Cidadania e Justiça
Conheça a atuação das mulheres militares no Haiti
Suporte e ajuda
A tenente-coronel Maria das Graças Andrade de Jesus e a tenente Paola de Carvalho Andrade vão integrar o 22º contingente brasileiro da Missão das Nações Unidas para Estabilização do Haiti (Minustah).
A partir de junho, Paola, que é jornalista, trabalhará em atividades de imprensa e Relações Públicas. Já Maria das Graças, que é advogada, atuará como assessora jurídica. Ao longo desta semana, as militares participam de reunião preparatória do 22º contingente no Ministério da Defesa, em Brasília (DF).

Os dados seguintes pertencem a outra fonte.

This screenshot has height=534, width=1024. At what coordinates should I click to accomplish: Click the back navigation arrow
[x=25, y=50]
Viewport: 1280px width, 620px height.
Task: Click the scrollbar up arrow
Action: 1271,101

Esta será a segunda vez que a tenente-coronel Maria das Graças vai ao país caribenho, onde vai trabalhar no Batalhão de Infantaria de Força de Paz (Brabat).
Já a tenente Paola viaja para a nação amiga pela primeira vez e fará parte da Companhia de Engenharia Brasileira no Haiti (Braengcoy).
Atualmente, o Brasil possui ao todo 14 mulheres no Brabat, quatro na Braengcoy e uma no Grupamento de Fuzileiros Navais.
Mantenedores da paz
Na quinta-feira (22), o chefe da Divisão de Doutrina do Centro Conjunto de Operações de Paz do Brasil (CCOPAB), capitão-de-corveta Rogério de Mello Francesconi, ministrou palestras sobre igualdade de gênero e proteção de crianças nas operações de paz.
De acordo com Francesconi, os mantenedores da paz têm como atribuições reportar às autoridades casos de sequestro, rapto, estupros, ataques a escolas e recrutamento ilícito de soldados.
Além disso, os militares brasileiros devem prezar pela não utilização da mão de obra infantil haitiana.
“A proteção à criança também faz parte da promoção dos direitos humanos. Elas são o futuro da nação”, salientou.
O capitão-de-corveta lembrou ainda que as ações realizadas no país caribenho têm como objetivo o benefício da população local, sem discriminação étnica, de gênero, nacionalidade, religião, entre outras.